After spending three winters cruising Moscow's parks on bicycle, Cooper said that last year he abandoned his all-season mountain bike for a high-tech pair of aluminum snowshoes. "There are so many trails in and outside of Moscow," he said. "I went snowshoeing 45 times last year, almost every weekend."


In a country known for leading the world in winter sports, one does not have to go far from the Russian capital to find ski runs, snowboarding slopes and roaring snowmobiles cruising down country lanes.


By December, Moscow's many parks, with their ponds, lakes and forests, are transformed into all-purpose public iceskating rinks, sled runs and ski trails. They are also the scene for some serious icehole swimming and icehole fishing, a popular activity among Russians who, accompanied by a small stool, a warm parka, fur hat, and a fishing pole, spend their day fishing through a hole sawed through the top of a frozen lake.
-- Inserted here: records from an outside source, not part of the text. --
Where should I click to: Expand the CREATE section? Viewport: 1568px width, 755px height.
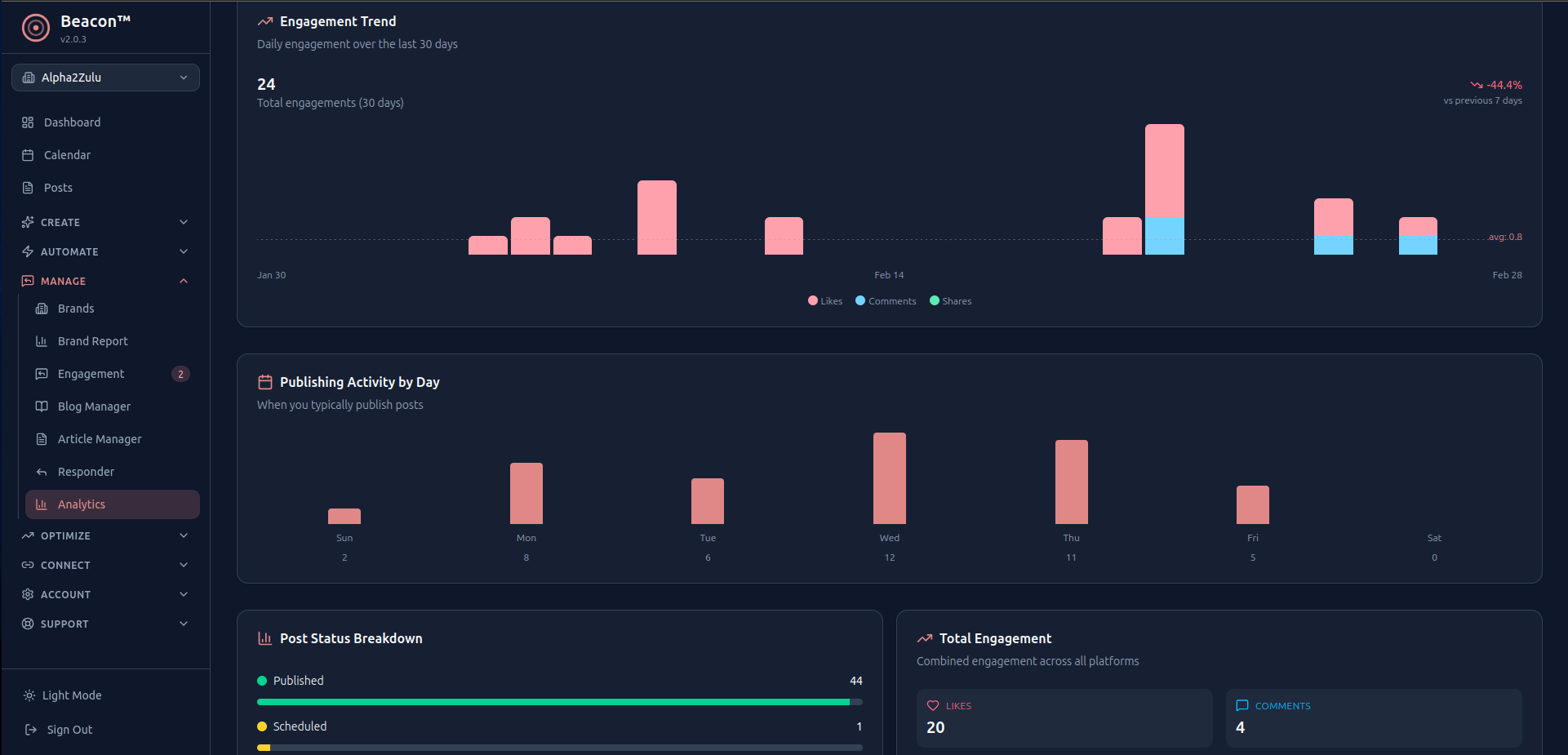click(x=104, y=222)
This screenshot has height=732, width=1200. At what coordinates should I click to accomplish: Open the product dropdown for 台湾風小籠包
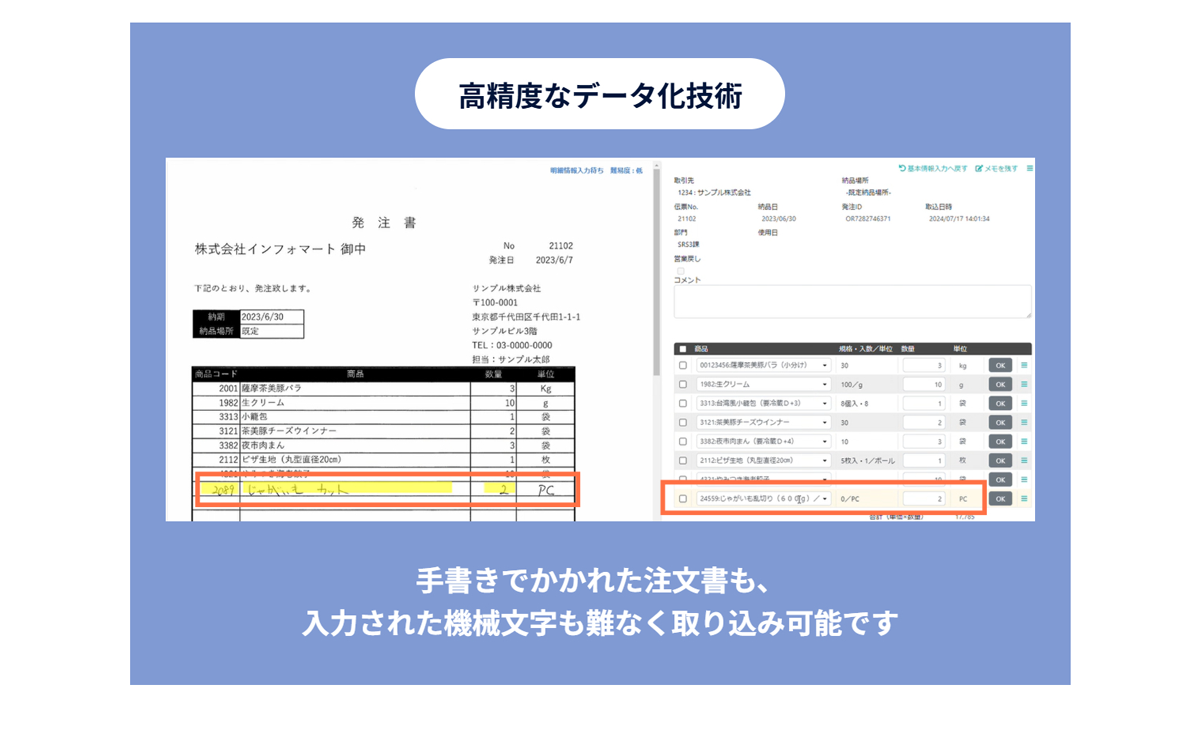tap(825, 403)
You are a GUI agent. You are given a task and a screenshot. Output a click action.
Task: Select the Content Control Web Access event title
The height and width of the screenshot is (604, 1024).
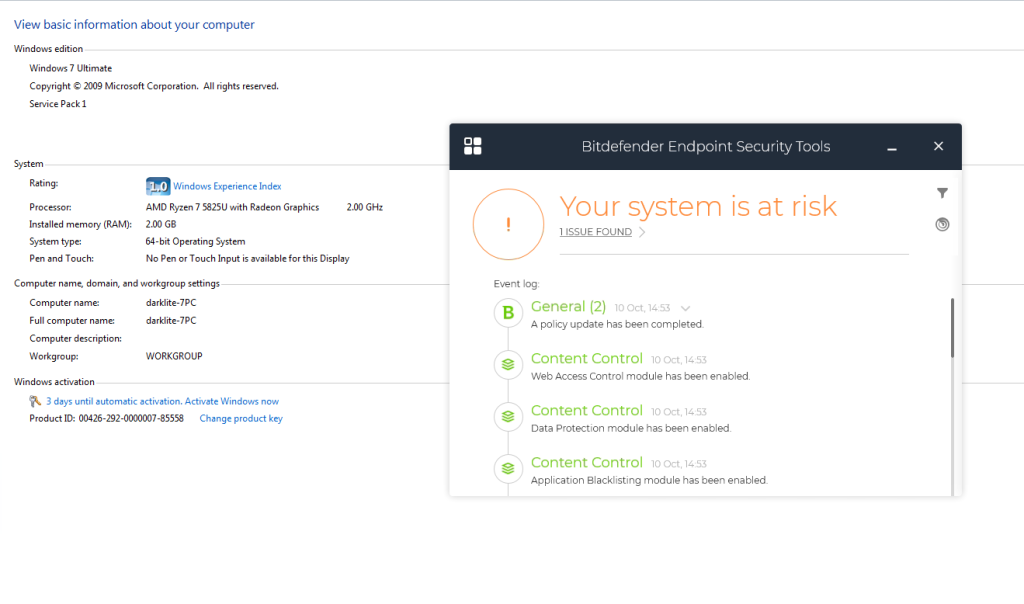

Jill Errington, a British expat who works as a cargo manager at British Airways, has not spent the past seven Moscow winters sitting on ice, but rather, has devised her own methods to remain upbeat in even the coldest weather.


"Bikini parties. Hawaiian parties. Beach parties," recited Errington, who added that seeking out camaraderie, especially through team-sports clubs, has helped her and her friends keep their moods up and their aggravation down.


"Most of my friends use sport as a means of getting rid of excess frustration," said Errington. "A bit of activity is always better than sitting and thinking about what to do." One of her favorites? "A combination sauna-and-snow treatment," she said. Despite the abundance of winter sports, banyas, and long hours spent drinking hot tea, making it through an exceptionally long winter often requires a break. For Muscovites with money to spend and vacation days to fill, a trip abroad to a sunny oasis is another option for coping with winter.


"Africa," suggested Avi Aliman, a travel agent with the Travel House travel agency. For well-to-do Muscovites struck by cabin fever, Aliman has no end to suggestions for exotic vacations. "Mozambique. Kenya. Mombassa or Tanzania," he said. "Then there's always the Brazilian carnival trip next spring."


And for those with kids, a weekend trip away to Finland's Lapland may do the trick, he said. Parents can take their children to visit Santa's villages, reindeer parks, and snowmobile safaris.


When the winter starts to seem like it will never end, the mud-tracked carpets are hopelessly filthy, and no matter how many home remedies you try, you just can't fight the blues, helping other people is always an option.


Errington suggests doing some charity work to take your mind off your troubles. As she said, "There is always someone worse off than you are."